> **Exercise objective**:
Please copy every line of the records below, requests included, and scale each coordinate in the answers by 2.35, rounding to whole numbers with halves going up. Omit the pictures from your answer.
━━━━━ Extracted data
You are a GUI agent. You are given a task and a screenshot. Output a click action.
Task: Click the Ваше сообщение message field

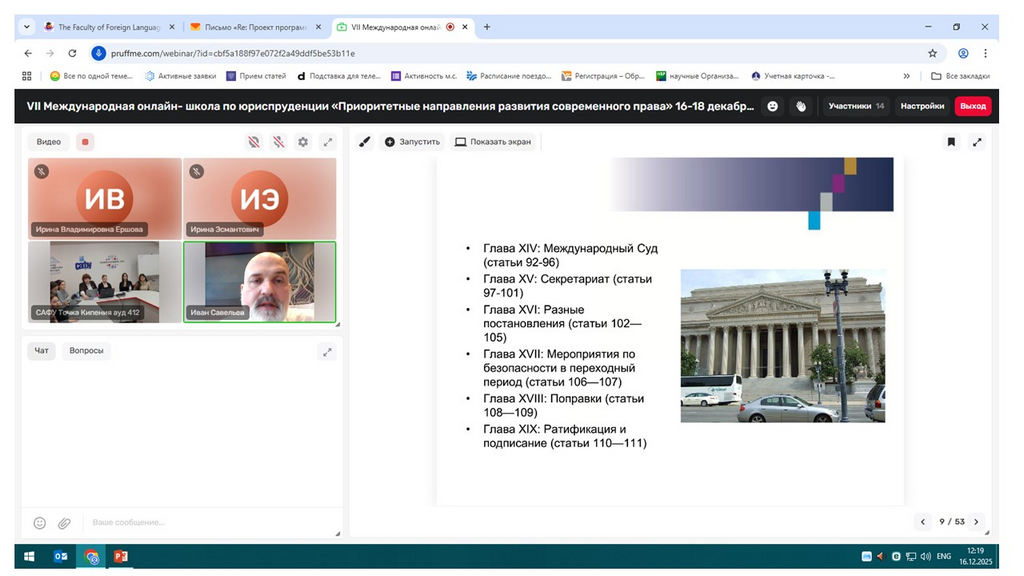pos(200,522)
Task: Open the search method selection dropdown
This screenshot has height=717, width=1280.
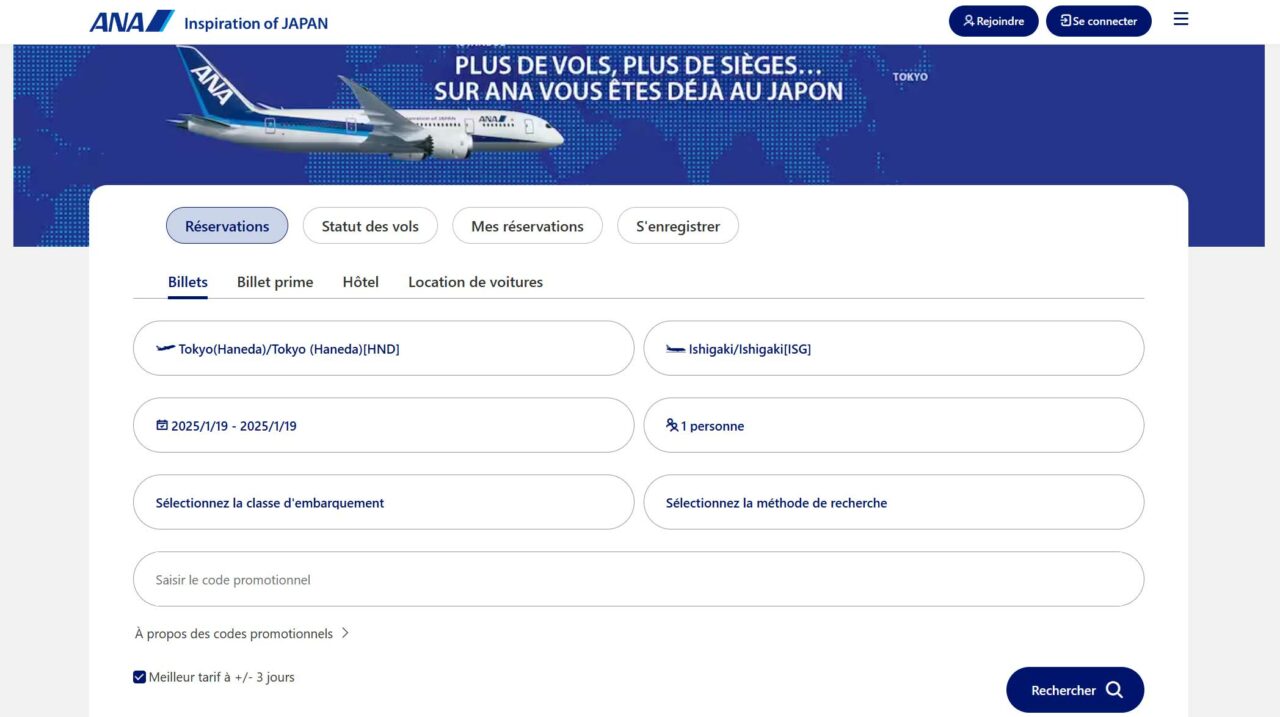Action: coord(893,501)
━━━━━━━━━━
> **Expected output**:
You are a GUI agent. You are given a task and a screenshot. Output a click action.
Task: Click the Ваше сообщение message field

pos(470,1227)
Task: Open the search method selection dropdown
This screenshot has height=717, width=1280.
Action: coord(2099,1177)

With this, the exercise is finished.